Activity list
A - In the biography of Mary Anne Bobinski, write out the part between "Mary Anne Bobinski (born" and "Medicine and Ethics.", inclusive, substituting "academic administrator" for "educational administrator".
B - Turn the paragraph of the Mary Anne Bobinski biography that begins "Mary Anne Bobinski (born 1962)" into a short bulleted list that keeps its main facts.
C - List every university named in the Mary Anne Bobinski biography.

Document segment
14th Dean of Emory University School of Law
- In office August 1, 2019 – July 1, 2024
- Preceded by: James B. Hughes Jr.
- Succeeded by: Richard D. Freer

Personal details
- Born: 1962 (age 63–64) Cortland, New York
- Education: University at Buffalo (BA, J.D.); Harvard University (LL.M.);
- Occupation: Legal scholar and educator

= Mary Anne Bobinski =

American legal scholar and educator

Mary Anne Bobinski (born 1962) is an American legal scholar and educational administrator who served as the dean of the Emory University School of Law from 2019 to 2024. She was the dean of the Allard School of Law at the University of British Columbia from 2003 to 2015 and is a past President of the American Society of Law, Medicine and Ethics.

Information shown
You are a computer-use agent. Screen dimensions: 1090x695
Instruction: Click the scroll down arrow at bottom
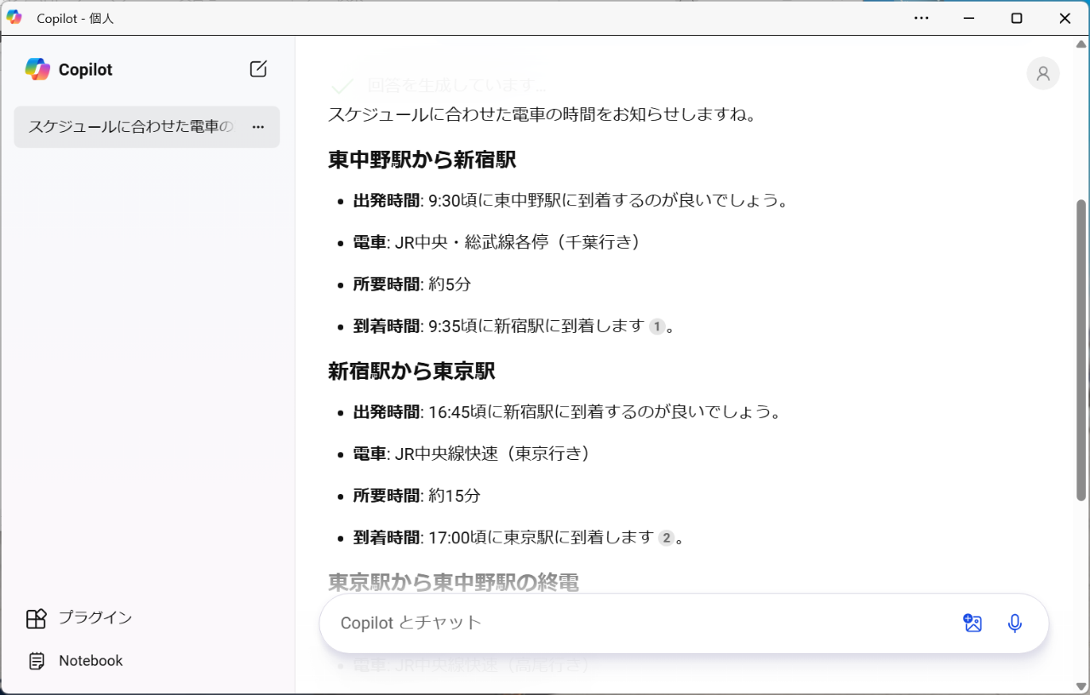coord(1081,686)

Activity answers
A -
Mary Anne Bobinski (born 1962) is an American legal scholar and academic administrator who served as the dean of the Emory University School of Law from 2019 to 2024. She was the dean of the Allard School of Law at the University of British Columbia from 2003 to 2015 and is a past President of the American Society of Law, Medicine and Ethics.

B -
- Born in 1962; American legal scholar and educational administrator
- Dean of the Emory University School of Law, 2019–2024
- Dean of the Allard School of Law at the University of British Columbia, 2003–2015
- Past President of the American Society of Law, Medicine and Ethics

C -
- Emory University
- University of British Columbia
- University at Buffalo
- Harvard University